An economist might argue that the massive liquidity expansion (quantitative easing here and low central bank interest rates around) could lead to a hard commodities bubble as people expect price inflation. We have seen hoarding in several commodities and this will continue as long as it is profitable to the hoarders.

There are other non-monetary events that also put upward pressure on some commodities. Oil,,, for the obvious example that is dominated by a fear/uncertainty premium. A little noticed (in the press) cocoa supply disruption in the Ivory Coast, surrounding a recent election, where the incumbent refuses to cede power could get serious. For now the new guy has prevented cocoa exports to defund the old guy, but if the cocoa sitting in warehouses sits too long it will rot and be worthless. Hershey already raised their prices.

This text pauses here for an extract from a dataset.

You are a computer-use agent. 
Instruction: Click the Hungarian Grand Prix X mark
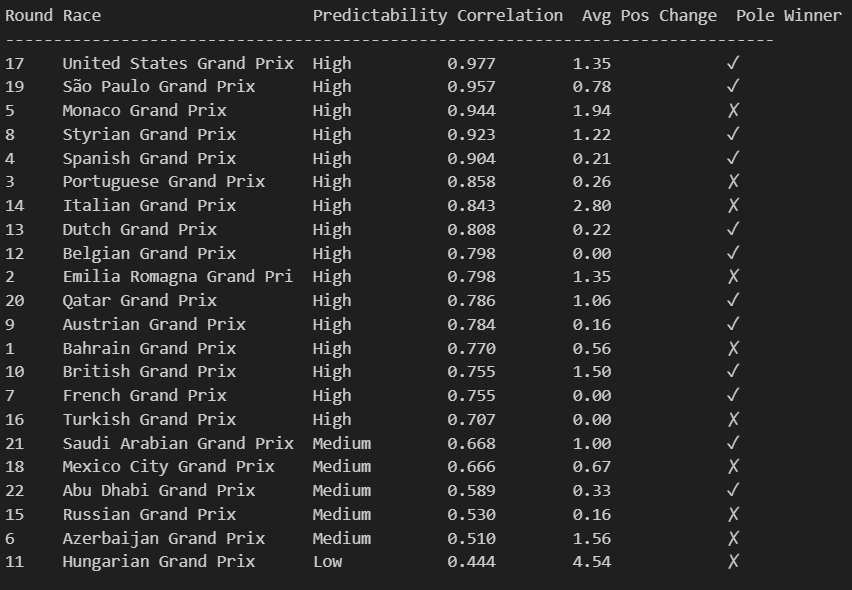pos(733,561)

There is an old left handed salutation, "may you live in interesting times". I think we are getting those interesting times...

JR
 
Re: Neodymium

Hey John, have you read Fareed Zakaria's excellent "The Post American World"? He pretty much calls it. The rise of the rest, competition for scarce resources. We've neglected developing or stopped exploiting our existing resources because it was so cheap to import. Globalization Hah! Trade wars are on the horizon.

We do live in interesting times.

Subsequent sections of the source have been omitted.